Essig (2012) suggests that the epithet of addiction and the accompanying debate of whether such behaviour can constitute addiction is unhelpful in dealing with the problem that Facebook overuse causes. The addiction concept can prove unhelpful because, as Satel and Lilienfeld (2010) identify, the notion of addiction seems to suggest that it is not entirely within the agent’s own control, and it is not entirely identified as an appropriate model for describing such behaviour in either a social definition of a biological or neurological condition. It is perhaps better to identify such behaviour in terms of pathological overuse, because the user becomes entrapped in the promise that the social media offers in terms of a virtual reality, or method of engaging with friends in a virtual reality. This meets the objection to the addiction thesis, in the sense that the symptoms of withdrawal are not as substantial as is the case with other forms of addiction, and the harm that is caused by social media exists, but is not as potentially self-destructive in most cases when compared to the harm caused by drug or gambling addiction.

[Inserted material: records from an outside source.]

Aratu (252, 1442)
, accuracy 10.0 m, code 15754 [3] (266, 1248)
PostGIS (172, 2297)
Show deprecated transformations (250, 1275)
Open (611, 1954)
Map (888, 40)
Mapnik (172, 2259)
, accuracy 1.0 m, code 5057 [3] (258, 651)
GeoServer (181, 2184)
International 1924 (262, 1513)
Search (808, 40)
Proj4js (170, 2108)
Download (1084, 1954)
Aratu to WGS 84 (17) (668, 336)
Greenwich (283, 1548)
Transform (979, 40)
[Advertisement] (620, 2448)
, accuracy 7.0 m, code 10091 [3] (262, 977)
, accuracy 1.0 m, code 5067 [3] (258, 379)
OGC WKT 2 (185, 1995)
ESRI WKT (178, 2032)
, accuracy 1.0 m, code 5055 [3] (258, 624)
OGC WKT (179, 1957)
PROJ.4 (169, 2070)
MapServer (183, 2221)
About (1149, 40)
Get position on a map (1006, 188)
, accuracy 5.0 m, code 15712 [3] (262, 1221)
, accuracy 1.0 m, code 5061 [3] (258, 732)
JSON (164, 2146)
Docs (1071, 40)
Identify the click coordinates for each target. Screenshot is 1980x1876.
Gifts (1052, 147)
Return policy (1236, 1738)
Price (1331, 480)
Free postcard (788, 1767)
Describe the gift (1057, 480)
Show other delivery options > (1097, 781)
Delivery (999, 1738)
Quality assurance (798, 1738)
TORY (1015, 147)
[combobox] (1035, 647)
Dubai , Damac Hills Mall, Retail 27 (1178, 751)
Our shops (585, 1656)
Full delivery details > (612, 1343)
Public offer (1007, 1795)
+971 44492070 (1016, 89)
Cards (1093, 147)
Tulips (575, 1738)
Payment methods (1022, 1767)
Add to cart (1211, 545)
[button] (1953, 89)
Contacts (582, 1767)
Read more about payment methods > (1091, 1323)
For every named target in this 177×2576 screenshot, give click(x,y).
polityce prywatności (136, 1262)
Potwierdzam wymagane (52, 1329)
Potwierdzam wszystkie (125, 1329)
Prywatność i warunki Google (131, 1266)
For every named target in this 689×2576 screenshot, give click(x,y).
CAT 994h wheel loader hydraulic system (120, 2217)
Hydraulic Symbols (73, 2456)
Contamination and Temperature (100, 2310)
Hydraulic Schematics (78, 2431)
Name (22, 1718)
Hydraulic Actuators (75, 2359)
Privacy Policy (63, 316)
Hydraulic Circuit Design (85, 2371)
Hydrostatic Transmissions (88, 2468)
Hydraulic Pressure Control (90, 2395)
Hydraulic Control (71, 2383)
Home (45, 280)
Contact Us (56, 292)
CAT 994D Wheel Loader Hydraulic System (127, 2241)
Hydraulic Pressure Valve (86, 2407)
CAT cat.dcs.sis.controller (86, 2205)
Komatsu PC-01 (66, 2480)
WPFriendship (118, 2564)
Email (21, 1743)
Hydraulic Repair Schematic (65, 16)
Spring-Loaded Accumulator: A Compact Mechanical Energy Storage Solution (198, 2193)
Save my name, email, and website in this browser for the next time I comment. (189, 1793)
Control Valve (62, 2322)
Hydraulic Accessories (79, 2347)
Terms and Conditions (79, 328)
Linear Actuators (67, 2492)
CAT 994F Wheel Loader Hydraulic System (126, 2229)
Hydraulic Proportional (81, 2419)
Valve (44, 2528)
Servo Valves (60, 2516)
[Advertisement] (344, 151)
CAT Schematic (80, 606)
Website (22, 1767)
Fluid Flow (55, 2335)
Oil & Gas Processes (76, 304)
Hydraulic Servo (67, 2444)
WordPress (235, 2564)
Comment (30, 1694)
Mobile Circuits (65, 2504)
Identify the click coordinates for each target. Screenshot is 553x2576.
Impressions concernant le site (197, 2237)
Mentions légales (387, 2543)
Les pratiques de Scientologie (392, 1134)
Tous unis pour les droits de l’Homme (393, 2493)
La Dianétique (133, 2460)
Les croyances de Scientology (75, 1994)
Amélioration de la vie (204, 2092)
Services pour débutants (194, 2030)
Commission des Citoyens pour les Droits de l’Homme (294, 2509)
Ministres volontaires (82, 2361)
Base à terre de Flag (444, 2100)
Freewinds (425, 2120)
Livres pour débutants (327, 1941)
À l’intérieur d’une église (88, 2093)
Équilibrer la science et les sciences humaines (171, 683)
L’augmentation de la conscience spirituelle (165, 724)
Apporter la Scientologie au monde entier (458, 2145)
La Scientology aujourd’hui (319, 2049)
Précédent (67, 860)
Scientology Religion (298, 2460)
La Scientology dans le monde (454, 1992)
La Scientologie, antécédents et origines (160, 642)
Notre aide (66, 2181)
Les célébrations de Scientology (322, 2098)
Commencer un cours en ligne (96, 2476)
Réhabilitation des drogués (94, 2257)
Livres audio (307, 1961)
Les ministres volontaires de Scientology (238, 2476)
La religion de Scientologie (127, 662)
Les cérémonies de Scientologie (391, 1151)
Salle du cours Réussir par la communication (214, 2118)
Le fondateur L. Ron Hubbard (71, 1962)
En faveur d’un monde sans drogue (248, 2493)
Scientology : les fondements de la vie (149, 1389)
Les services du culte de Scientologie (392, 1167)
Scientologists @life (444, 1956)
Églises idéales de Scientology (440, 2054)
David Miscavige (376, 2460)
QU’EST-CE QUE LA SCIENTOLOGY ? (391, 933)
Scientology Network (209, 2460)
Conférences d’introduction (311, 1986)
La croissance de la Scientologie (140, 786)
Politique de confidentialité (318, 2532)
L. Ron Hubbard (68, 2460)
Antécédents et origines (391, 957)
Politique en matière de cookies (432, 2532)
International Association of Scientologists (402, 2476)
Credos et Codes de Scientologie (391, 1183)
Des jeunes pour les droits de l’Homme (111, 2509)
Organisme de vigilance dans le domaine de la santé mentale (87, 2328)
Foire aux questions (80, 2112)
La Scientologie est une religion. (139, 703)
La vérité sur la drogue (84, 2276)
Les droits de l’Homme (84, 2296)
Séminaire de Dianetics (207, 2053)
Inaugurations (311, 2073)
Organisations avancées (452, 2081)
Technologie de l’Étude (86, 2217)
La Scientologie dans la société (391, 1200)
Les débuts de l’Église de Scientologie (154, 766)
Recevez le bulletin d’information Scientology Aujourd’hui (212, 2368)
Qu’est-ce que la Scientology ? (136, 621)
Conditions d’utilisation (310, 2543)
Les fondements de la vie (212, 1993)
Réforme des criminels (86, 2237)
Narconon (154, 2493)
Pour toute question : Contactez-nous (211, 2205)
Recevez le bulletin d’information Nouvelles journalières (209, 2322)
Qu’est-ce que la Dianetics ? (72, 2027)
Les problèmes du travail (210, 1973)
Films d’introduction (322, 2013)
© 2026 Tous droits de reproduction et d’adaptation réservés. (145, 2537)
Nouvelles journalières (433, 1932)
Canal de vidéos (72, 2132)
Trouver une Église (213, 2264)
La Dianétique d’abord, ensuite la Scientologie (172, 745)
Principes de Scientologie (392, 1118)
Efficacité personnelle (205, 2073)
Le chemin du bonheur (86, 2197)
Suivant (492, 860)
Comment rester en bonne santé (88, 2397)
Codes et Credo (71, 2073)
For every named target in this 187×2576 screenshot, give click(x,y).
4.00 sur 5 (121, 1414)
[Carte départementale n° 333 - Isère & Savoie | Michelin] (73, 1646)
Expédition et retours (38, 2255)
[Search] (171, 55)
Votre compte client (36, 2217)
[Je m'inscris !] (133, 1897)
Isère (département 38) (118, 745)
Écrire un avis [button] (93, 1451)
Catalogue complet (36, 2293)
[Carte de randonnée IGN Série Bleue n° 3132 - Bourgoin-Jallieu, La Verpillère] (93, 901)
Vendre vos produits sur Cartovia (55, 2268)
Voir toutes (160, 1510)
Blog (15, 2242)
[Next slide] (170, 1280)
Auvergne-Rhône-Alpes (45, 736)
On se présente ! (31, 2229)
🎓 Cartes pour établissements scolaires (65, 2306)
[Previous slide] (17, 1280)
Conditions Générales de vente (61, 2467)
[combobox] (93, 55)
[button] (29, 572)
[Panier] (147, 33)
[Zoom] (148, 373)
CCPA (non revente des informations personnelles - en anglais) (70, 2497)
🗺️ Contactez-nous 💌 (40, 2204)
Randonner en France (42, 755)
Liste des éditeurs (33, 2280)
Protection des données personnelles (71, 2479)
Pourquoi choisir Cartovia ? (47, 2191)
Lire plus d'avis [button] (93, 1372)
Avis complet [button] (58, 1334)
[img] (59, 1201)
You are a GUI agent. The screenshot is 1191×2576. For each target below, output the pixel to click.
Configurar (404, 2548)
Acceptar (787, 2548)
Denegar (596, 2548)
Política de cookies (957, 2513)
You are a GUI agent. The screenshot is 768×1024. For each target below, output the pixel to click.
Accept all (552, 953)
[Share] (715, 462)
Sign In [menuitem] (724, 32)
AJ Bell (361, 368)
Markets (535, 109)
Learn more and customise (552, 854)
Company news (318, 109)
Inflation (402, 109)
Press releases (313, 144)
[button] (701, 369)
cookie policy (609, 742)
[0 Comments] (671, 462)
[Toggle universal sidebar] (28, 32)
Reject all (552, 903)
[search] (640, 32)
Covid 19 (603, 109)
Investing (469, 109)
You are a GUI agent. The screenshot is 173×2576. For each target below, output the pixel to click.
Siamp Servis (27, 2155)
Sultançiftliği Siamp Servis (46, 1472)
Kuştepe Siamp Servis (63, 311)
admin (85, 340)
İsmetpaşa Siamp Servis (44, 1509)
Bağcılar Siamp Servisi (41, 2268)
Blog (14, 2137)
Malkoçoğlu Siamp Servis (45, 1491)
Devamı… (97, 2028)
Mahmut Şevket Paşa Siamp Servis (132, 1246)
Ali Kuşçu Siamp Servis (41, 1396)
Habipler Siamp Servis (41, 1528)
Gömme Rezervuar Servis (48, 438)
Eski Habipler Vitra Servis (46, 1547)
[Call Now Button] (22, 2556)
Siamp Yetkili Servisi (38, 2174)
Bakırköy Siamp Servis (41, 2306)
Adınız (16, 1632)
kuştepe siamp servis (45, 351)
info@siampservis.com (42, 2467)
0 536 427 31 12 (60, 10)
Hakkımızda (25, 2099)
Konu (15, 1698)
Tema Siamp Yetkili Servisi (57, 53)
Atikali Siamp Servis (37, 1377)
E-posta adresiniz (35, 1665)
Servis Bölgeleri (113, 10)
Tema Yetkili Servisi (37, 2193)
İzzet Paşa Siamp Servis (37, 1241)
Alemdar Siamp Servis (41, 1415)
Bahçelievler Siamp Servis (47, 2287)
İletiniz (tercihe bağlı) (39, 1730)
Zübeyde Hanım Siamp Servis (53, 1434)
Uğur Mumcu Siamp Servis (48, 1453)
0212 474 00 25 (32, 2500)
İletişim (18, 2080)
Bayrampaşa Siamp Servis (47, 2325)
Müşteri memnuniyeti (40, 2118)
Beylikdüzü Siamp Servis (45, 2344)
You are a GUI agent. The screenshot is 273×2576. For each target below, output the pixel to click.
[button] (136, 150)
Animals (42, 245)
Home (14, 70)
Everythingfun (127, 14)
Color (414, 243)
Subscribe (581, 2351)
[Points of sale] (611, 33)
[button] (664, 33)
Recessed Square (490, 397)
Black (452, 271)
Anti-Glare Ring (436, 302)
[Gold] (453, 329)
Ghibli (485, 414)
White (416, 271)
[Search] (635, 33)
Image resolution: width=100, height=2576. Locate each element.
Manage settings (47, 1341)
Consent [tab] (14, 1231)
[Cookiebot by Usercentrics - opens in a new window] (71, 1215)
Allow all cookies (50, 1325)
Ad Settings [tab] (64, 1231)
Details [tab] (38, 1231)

In conclusion, Facebook might seem compulsive behaviour, even to the extent of causing harm or conflict with other activities, but it cannot be considered an addiction in quite the same way as gambling or substance abuse. First, the extent to which compulsive behavior can be seen in terms of addiction can be questioned: for example, many people overeat, but we would not regard all such people as addicted. Secondly, the costs and benefits of Facebook addiction are not necessarily as fundamental as other forms of addictions: Facebook can take time away from other activities, disrupt sleep patterns, but does not necessarily result in a self-destructive behaviour that can be considered comparable to gambling. Participation is primarily in time, and although this can be costly in the sense that it takes time from other activities, it is not comparable to the costs of drug addiction or gambling. This is not to say that Facebook overuse cannot be compulsive, damaging or harmful to the user, but simply that it appears, at present, to fall short of the more evidently self-destructive behaviour of those with more firmly-established addictions.